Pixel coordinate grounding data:
--- START ---

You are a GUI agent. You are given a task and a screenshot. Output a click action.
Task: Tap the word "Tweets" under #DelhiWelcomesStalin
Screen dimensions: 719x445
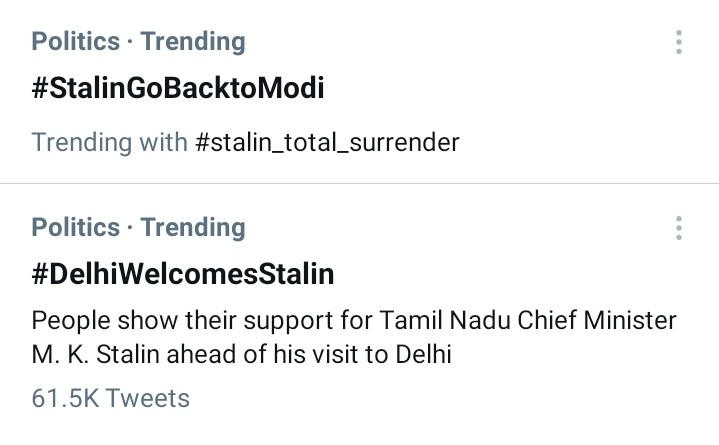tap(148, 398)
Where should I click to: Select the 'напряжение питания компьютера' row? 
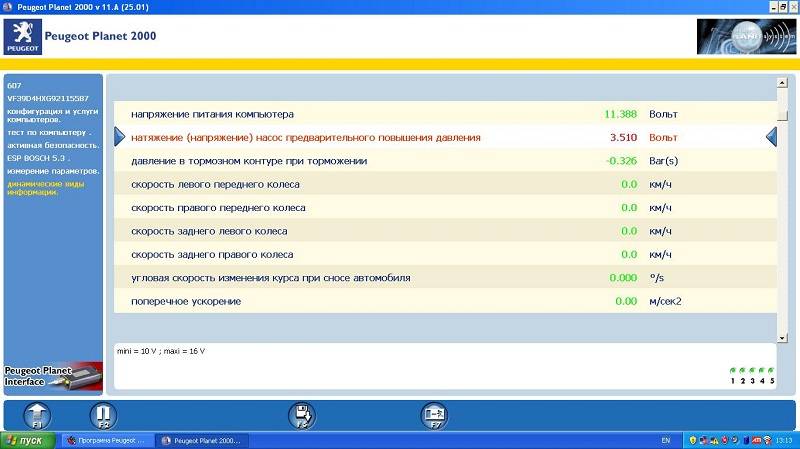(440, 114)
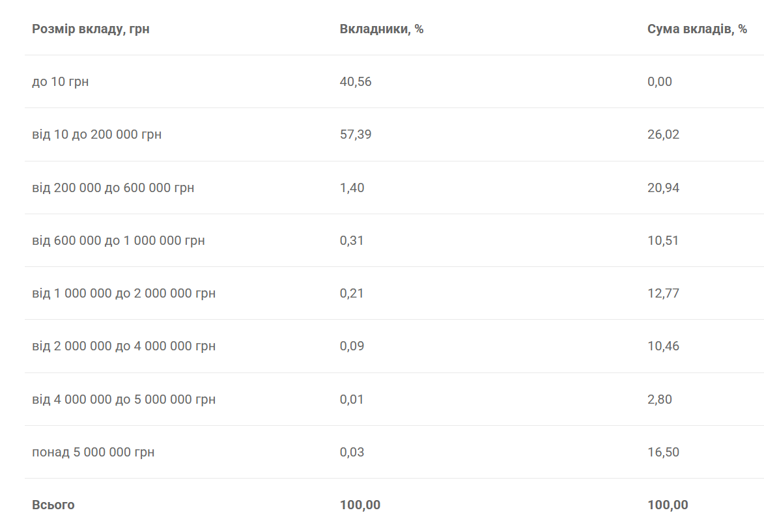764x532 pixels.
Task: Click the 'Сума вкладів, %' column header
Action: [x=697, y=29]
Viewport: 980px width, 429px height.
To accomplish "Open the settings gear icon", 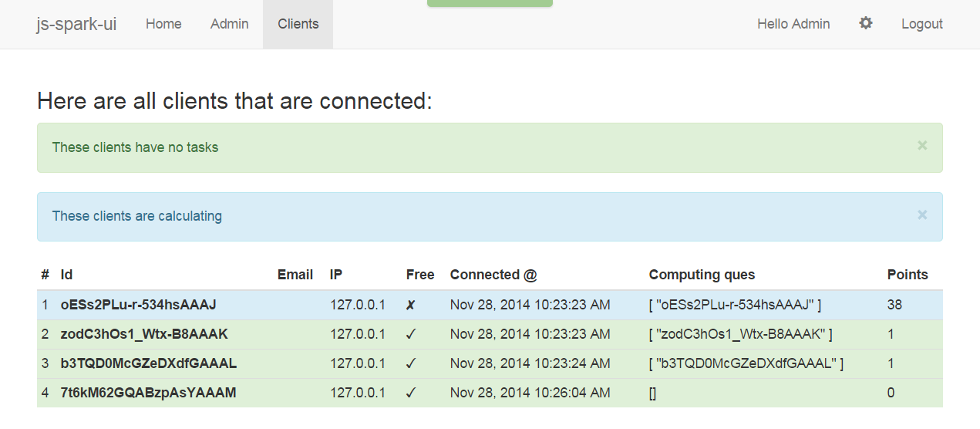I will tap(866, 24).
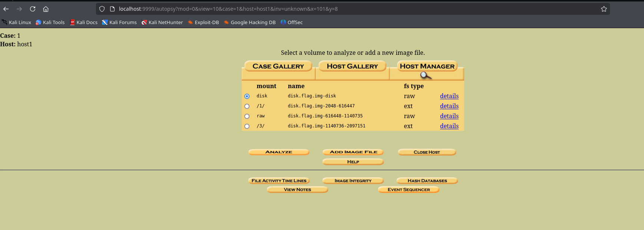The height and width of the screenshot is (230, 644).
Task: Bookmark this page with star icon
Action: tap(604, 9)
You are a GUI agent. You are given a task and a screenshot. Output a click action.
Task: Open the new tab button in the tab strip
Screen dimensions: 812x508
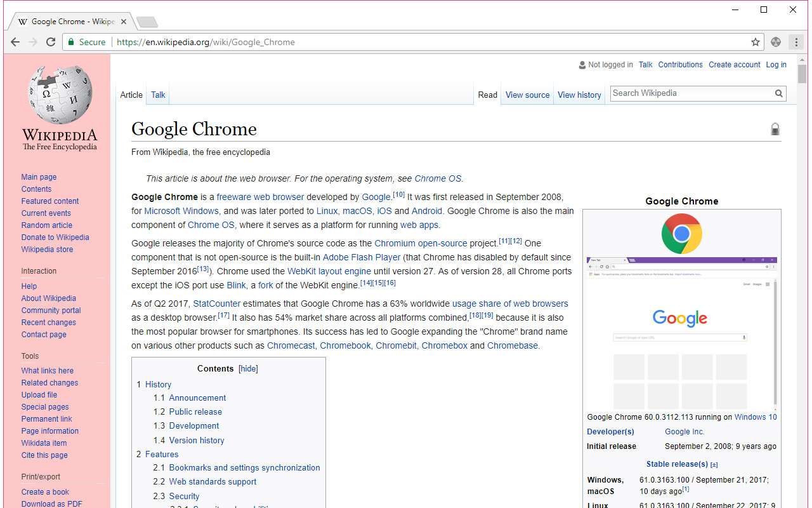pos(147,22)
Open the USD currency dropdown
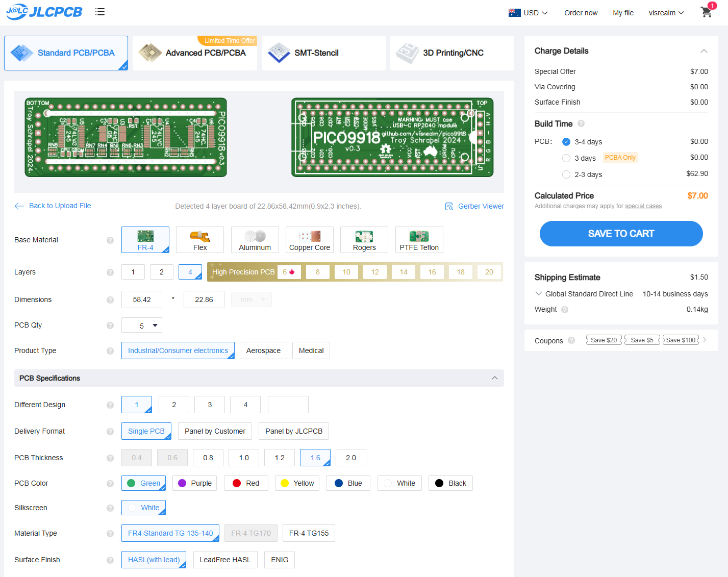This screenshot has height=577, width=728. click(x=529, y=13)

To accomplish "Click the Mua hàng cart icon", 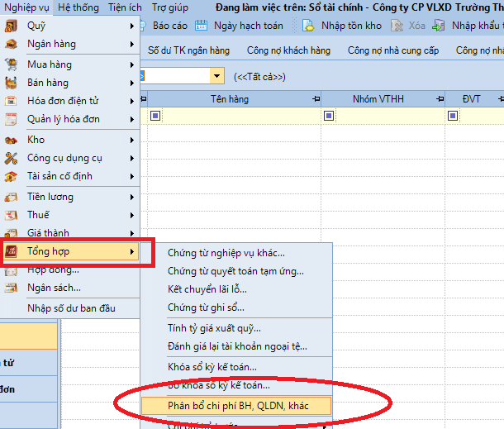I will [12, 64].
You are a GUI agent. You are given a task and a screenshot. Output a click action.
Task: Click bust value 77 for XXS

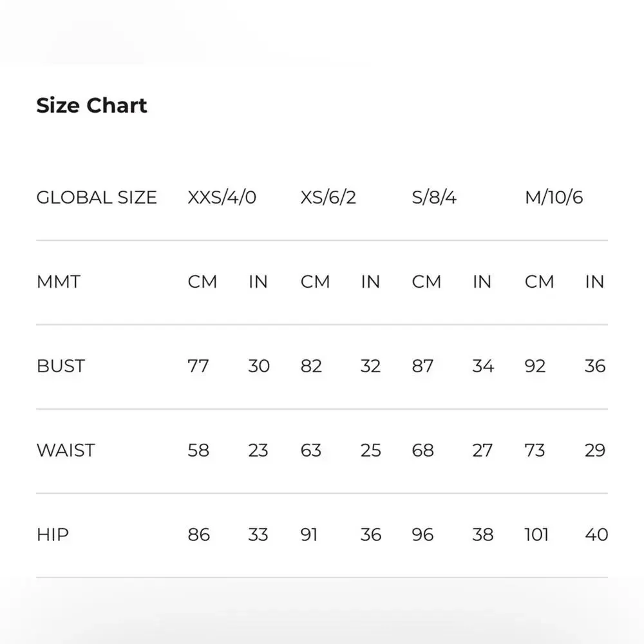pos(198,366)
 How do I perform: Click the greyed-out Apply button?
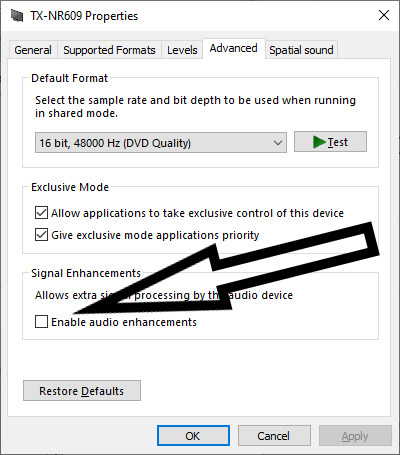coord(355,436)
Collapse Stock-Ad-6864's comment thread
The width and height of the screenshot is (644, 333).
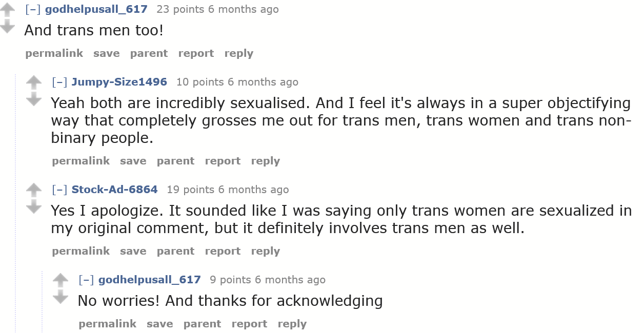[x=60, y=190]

--- END ---

If the records contain pictures, skip them, and transcribe exactly every line from the one with "Task: Click bust value 77 for XXS" through the last line.

Task: Click bust value 77 for XXS

pos(198,366)
 How do I perform: Click the greyed-out Apply button?
coord(355,436)
Collapse Stock-Ad-6864's comment thread
The width and height of the screenshot is (644, 333).
[x=60, y=190]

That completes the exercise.